A comprehensive book on Catholic Studies, The Catholic Studies Reader provides colleges and universities with a basis for the prevalent yet sundry discipline.
“Catholic Studies programs exist at dozens, perhaps over a hundred campuses nationwide, and they vary so widely and there is so little interaction between programs,” Fisher said. “We thought it would be a good idea to provide some models of what Catholic Studies is and what it does.”
The collection of 17 essays covers five central themes— “Sources and Contexts,” “Traditions and Methods,” “Pedagogy and Practice,” “Ethnicity, Race, and Catholic Studies,” and “The Catholic Imagination”—that relate to Catholic Studies in particular and the life of the Catholic Church overall.
“It was envisioned as a part of the Curran Center’s initiative ‘Passing on the Faith,’ a project designed to address some of the challenges facing the Church,” Fisher said. “We thought it would be good to devote a volume to the field of Catholic Studies itself.”
The book also received praise in the latest issue of Conversations on Jesuit Higher Education magazine.

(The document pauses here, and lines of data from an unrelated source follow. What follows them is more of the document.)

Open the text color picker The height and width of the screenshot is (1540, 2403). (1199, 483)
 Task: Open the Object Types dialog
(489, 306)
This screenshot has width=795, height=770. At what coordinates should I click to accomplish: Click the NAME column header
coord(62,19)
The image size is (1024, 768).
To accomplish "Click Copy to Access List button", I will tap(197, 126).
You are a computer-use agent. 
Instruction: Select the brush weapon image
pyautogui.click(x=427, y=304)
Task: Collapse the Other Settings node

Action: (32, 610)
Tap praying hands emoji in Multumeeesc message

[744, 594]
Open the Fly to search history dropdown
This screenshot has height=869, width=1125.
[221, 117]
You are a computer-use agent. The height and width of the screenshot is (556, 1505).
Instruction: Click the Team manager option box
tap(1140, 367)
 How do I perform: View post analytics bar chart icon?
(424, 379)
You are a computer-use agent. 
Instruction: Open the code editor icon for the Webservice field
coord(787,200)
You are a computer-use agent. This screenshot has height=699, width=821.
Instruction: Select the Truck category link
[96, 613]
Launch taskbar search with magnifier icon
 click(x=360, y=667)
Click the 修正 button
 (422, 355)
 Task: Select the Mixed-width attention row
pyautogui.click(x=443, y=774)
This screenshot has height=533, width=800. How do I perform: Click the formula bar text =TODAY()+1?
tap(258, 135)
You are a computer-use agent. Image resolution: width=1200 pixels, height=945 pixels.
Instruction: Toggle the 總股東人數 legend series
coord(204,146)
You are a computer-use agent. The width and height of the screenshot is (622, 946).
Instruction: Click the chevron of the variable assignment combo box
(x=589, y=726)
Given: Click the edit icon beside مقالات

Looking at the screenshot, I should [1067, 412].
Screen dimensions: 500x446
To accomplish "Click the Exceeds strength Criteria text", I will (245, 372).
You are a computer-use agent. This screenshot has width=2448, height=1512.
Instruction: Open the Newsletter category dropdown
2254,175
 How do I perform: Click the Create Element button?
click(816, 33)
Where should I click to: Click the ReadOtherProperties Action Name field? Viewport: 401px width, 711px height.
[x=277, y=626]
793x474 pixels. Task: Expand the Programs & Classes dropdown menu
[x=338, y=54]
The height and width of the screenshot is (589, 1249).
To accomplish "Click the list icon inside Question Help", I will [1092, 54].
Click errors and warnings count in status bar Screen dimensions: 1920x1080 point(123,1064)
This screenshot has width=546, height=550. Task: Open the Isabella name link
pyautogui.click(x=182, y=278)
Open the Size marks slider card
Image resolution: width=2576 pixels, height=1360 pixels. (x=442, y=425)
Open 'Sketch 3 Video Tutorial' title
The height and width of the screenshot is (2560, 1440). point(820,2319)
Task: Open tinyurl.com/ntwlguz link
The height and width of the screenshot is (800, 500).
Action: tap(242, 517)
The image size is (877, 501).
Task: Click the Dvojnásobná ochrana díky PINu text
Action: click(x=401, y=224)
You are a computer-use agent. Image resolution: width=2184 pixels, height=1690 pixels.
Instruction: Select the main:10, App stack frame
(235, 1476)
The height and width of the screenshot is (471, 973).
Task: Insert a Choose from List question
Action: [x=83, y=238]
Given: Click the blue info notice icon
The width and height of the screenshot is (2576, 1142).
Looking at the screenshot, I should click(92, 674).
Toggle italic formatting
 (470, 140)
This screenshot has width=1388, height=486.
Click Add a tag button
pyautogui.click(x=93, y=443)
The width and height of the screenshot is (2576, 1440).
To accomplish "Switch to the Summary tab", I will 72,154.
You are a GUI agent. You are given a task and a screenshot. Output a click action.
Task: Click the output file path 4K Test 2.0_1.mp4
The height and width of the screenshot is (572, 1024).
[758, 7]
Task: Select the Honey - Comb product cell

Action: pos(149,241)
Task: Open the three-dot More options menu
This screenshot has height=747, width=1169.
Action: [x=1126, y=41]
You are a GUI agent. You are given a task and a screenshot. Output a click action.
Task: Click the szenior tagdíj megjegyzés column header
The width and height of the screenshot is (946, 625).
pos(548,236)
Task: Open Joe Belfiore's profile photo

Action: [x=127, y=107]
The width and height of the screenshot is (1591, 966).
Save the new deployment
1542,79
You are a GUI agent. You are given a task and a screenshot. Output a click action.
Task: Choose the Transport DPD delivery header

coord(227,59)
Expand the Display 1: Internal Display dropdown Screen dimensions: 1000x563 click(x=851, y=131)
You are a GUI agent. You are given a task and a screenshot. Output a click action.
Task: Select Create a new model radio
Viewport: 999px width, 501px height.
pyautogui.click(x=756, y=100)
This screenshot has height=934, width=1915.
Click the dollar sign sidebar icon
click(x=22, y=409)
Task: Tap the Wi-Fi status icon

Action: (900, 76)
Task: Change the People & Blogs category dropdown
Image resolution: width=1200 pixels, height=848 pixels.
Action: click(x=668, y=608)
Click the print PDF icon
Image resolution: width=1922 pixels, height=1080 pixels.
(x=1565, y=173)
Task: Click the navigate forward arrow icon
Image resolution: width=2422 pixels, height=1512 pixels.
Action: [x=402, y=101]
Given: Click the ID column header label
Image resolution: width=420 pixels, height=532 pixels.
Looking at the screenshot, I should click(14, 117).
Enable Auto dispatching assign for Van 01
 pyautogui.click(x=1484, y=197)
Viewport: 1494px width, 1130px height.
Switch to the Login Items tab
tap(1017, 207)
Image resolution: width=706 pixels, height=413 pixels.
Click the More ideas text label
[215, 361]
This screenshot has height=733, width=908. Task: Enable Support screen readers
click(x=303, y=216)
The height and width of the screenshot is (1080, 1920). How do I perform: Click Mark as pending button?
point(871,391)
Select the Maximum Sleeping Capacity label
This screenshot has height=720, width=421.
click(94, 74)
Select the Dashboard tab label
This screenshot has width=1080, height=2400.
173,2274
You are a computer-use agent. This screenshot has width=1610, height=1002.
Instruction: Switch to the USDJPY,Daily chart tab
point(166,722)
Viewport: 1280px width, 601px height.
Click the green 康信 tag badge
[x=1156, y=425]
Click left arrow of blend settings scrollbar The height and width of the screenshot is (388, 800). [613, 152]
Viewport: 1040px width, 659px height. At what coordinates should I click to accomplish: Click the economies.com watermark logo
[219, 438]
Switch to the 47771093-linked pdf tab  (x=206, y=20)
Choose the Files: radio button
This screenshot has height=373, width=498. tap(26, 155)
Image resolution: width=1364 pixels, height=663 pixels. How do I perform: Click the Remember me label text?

“What has been significantly lacking in this welcome if haphazard growth [of Catholic Studies programs] are resources that bring an informed historical perspective and critical evaluation of the sheer variety of resources available to scholars engaged in this relatively new discipline,” wrote Mark Massa, S.J., dean of the Boston College School of Theology and Ministry and founder of the Curran Center.
“Professors James Fisher and Margaret McGuinness have done all of us engaged in the Catholic Studies initiative significant service in their new reader,” he continued. “The Catholic Studies Reader promises to be of singular benefit to academics and programs that span the broad spectrum of ideology and mission, and will lend cohesion to a congeries of programs that are now united more in name than in purpose or structure.”
Other Fordham contributors to the reader include Jeannine Hill-Fletcher, Th.D., associate professor of theology; Maureen H. O’Connell, Ph.D., associate professor of theology; Angela Alaimo O’Donnell, associate director of the Curran Center; and Catherine Osborne, a doctoral candidate in the theology program.
“The recognition by the Catholic Press Association might find the book a wider audience, and—we hope—adoption as text in Catholic Studies courses nationwide,” Fisher said.